Within the records, say how many lines include the word "agent"; the answer should be the number and no more.

****************

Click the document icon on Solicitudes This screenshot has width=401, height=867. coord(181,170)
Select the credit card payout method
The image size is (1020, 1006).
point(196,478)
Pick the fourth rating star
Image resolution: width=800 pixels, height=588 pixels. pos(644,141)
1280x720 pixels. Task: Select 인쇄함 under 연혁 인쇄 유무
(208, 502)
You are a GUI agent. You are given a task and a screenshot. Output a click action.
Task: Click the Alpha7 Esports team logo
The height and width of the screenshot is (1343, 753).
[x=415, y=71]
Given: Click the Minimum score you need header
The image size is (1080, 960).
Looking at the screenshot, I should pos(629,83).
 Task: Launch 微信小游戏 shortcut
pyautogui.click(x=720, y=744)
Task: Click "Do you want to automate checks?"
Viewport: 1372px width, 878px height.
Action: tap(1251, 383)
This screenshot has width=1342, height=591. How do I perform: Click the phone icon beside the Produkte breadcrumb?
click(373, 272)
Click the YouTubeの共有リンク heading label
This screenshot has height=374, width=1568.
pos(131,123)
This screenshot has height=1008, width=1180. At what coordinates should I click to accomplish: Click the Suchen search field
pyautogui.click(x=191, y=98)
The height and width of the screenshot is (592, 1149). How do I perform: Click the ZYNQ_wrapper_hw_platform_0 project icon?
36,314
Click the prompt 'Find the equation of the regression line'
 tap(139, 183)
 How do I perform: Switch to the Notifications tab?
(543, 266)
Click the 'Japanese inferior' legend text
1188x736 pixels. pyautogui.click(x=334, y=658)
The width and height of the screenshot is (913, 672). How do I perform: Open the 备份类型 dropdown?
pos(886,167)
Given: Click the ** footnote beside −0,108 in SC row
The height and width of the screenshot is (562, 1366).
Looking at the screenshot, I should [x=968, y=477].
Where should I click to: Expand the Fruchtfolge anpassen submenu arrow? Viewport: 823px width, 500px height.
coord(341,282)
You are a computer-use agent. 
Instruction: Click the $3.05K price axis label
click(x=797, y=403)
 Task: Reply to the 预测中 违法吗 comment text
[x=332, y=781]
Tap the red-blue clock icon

****************

▶ **OUTPUT OF THE EXERCISE**
2